On Fri, 1 Mar 2002, Ugo Cei wrote:

> giacomo wrote:
>
> >>>For 1: The Deploying Engine (Cocoon.java today) needs to directly use
> >>>some kind of URI-Matcher to mount the sub-sitemap of an Application. It
> >>>could done by dynamically add those mounts to the root sitemap when
> >>>using the interpreted sitemap treeprocessor. there will also be a method
> >>>of dynamically specify the deployment (i.e. looking into the webapps
> >>>context directory for newly added Cocoon Application Component archives
> >>>or the technologically more advanced 'net deployment' procedure).
> >>>
> >>Isn't this what the "mount" mechanism is about?
> >>
> >
> > I don't understand what you are asking for.
>
> I am asking: doesn't the existing mount mechanism already address your
> point?

No and yes.
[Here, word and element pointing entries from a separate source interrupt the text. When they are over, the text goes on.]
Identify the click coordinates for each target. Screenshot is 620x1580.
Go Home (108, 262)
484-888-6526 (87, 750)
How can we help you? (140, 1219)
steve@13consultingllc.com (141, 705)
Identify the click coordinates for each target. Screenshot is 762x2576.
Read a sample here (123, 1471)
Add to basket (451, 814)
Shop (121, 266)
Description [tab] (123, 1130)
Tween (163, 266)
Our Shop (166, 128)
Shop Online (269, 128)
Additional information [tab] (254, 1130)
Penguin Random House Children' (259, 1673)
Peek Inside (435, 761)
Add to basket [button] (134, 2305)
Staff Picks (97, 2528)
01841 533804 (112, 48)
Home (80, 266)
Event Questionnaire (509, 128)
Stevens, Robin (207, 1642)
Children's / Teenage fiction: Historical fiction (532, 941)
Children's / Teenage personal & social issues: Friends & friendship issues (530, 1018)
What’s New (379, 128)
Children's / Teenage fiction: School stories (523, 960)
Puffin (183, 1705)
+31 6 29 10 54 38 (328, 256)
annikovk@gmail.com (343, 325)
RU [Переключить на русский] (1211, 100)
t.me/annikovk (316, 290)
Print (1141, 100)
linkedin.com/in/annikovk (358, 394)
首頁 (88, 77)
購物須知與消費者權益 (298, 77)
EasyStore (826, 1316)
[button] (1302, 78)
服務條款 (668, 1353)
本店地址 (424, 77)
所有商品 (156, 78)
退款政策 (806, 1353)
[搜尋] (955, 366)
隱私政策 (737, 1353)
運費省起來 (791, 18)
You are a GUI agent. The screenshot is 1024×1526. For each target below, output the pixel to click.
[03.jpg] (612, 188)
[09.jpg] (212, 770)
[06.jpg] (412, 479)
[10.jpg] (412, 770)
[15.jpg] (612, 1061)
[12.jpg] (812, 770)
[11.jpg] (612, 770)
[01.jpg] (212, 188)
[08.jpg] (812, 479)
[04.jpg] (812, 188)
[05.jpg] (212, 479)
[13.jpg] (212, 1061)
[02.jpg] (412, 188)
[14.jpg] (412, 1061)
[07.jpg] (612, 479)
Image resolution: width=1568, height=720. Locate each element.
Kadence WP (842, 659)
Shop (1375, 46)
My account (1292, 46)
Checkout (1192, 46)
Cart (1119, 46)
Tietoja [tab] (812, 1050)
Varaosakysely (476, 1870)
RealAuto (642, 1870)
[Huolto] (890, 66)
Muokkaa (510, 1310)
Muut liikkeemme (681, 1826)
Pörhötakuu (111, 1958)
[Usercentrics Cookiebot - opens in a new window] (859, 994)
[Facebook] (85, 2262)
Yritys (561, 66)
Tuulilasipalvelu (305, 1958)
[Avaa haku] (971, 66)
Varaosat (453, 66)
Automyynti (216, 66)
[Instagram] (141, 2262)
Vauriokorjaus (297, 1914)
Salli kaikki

The mount mechanism is an element of the sitemap syntax.
What we need is something like a "deploymet mechanism" which is able to
dynamically generate

   <map:match pattern="URI-a-newly-deployed-cac-will-be-mounted">
     <map:mount ..../>
   </map:match>

into a root-sitemap (or even a component above that) to enable
deployment of new cocoon application components on the fly and over the
net.

> > If you use Apache virtual hosts you should also use Apache
> > mod_rewrite/mod_proxy for that and your scenario is easy possible with
> > only one Cocoon instance.
>
> I am using simple redirects. Probably I should be using mod_rewrite, but
>   having fought with it in the past, I am a little intimidated by its
> complexity :)

We have the following snipped in the httpd.conf for each virt host:

RewriteRule ^/theurl/(.*)$ http://tomcat:8080/cocoon/theurl/$1 [P,L]
ProxyPassReverse  /theurl/ http://tomcat:8080/cocoon/admin/

this works as long as you are not doing load balancing stuff.

>
> > You simply need a test environment which reflects your production
> > environment.
>
> I do have a test environment, of course, but should a new cocoon.jar
> breaks all the existing applications,

Depends on the version ;) but we cannot garantee all versions will be
backward compatible but we will give strong attention on it as long as
possible.

> I would have to chase down the
> bugs and fix them on the test env, before going production. Like they
> say: if it ain't broke, don't fix it ;).

In fact you should do that with every new software you base your
application upon (even new versions of your preferred operating system).